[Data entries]
○ ○ ○ ○ ○ ○ ○
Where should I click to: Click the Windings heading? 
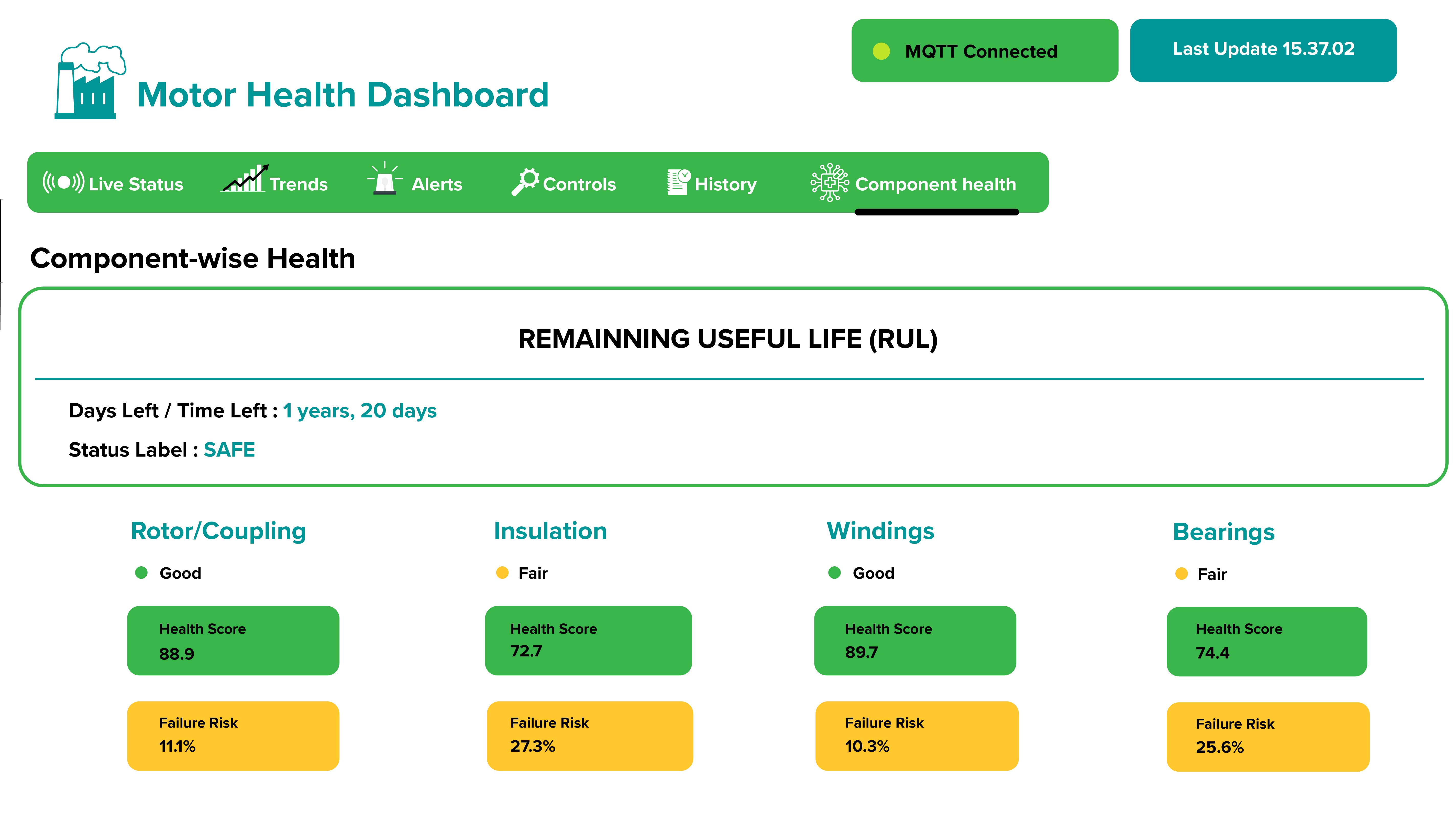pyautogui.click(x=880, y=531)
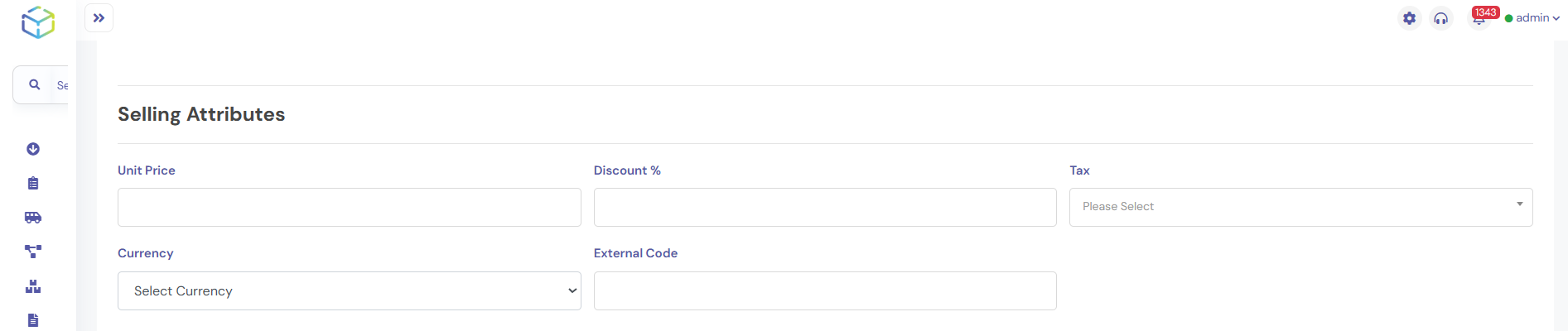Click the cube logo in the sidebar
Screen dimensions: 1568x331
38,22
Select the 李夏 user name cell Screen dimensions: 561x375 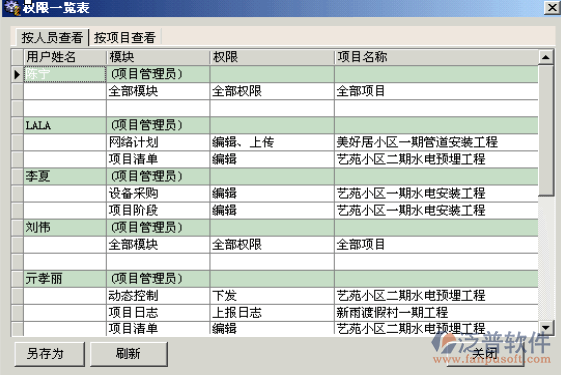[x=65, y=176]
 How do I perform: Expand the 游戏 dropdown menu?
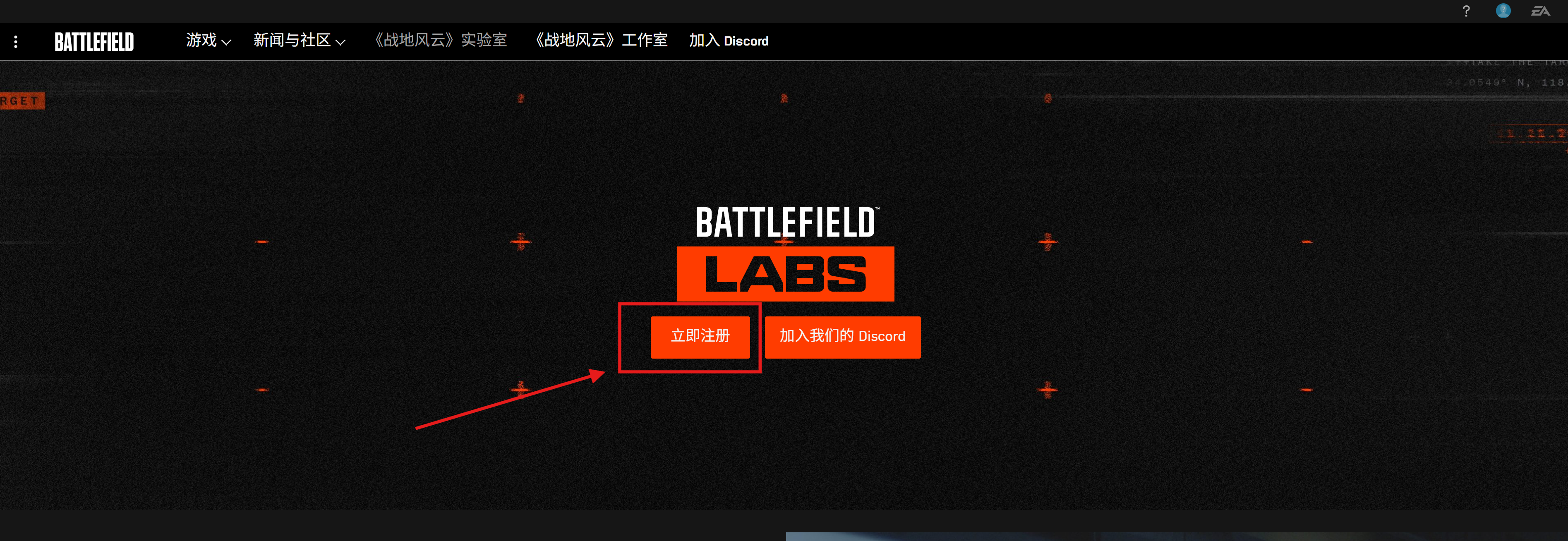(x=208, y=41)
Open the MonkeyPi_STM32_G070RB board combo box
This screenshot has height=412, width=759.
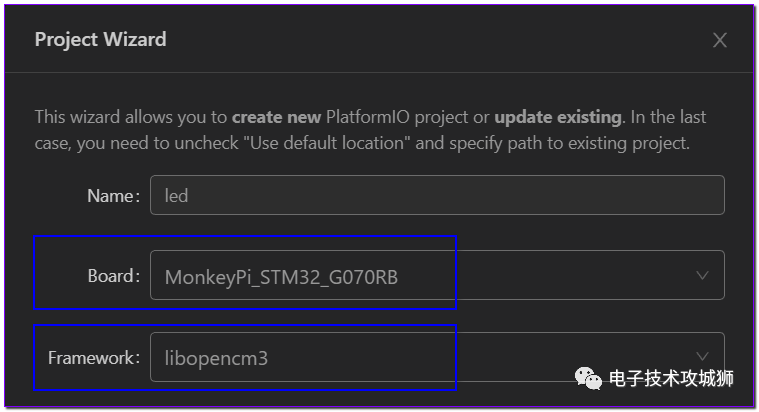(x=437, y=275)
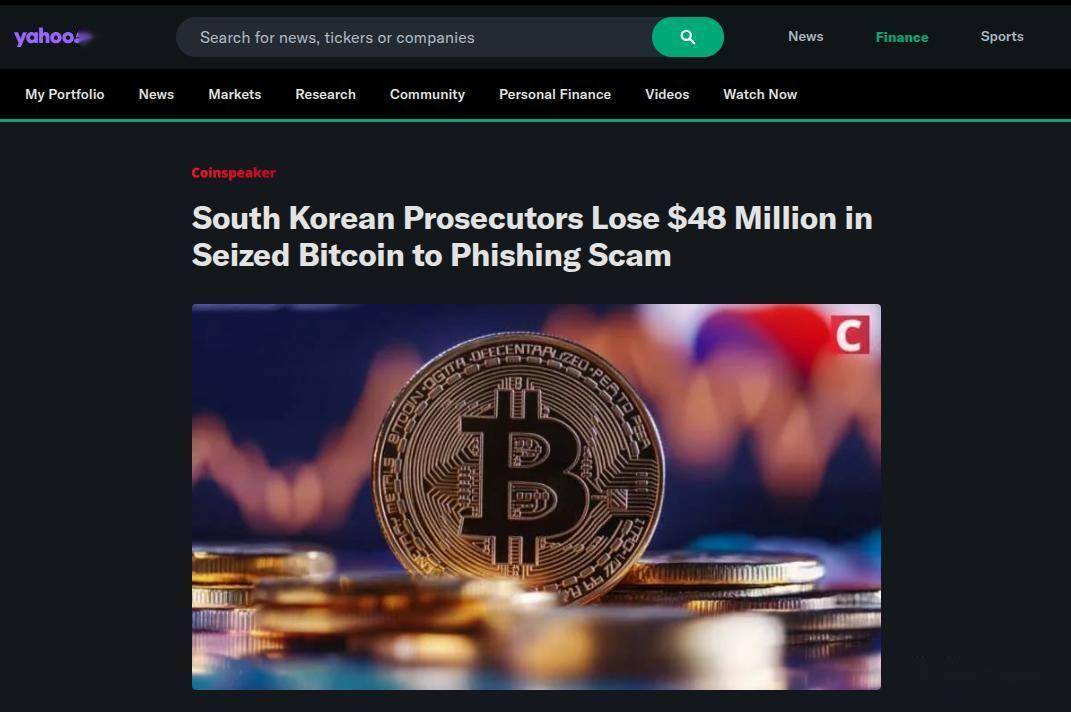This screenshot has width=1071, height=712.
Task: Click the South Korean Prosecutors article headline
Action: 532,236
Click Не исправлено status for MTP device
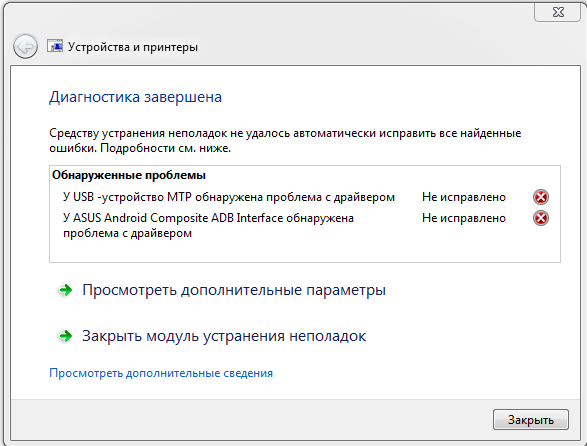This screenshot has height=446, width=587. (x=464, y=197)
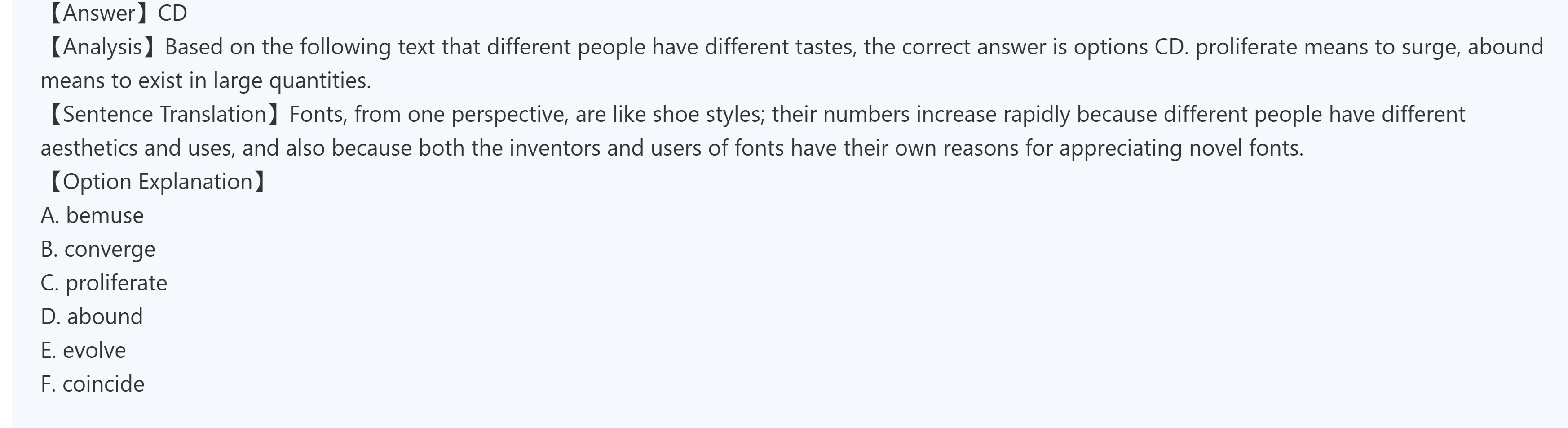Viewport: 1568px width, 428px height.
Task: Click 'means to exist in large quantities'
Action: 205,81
○ ○ ○ ○ ○ ○ ○
Work to complete => Beginning at the line that contains "Open the MonkeyPi_STM32_G070RB", transcribe it and every later line through the last line of the data above, exactly, and drop the pictures.

Finished task =>
Open the MonkeyPi_STM32_G070RB board combo box
This screenshot has height=412, width=759.
(x=437, y=275)
This screenshot has width=1071, height=712.
Task: Click the South Korean Prosecutors article headline
Action: 532,236
Click Не исправлено status for MTP device
This screenshot has height=446, width=587. (x=464, y=197)
Viewport: 1568px width, 428px height.
Task: Click 'means to exist in large quantities'
Action: 205,81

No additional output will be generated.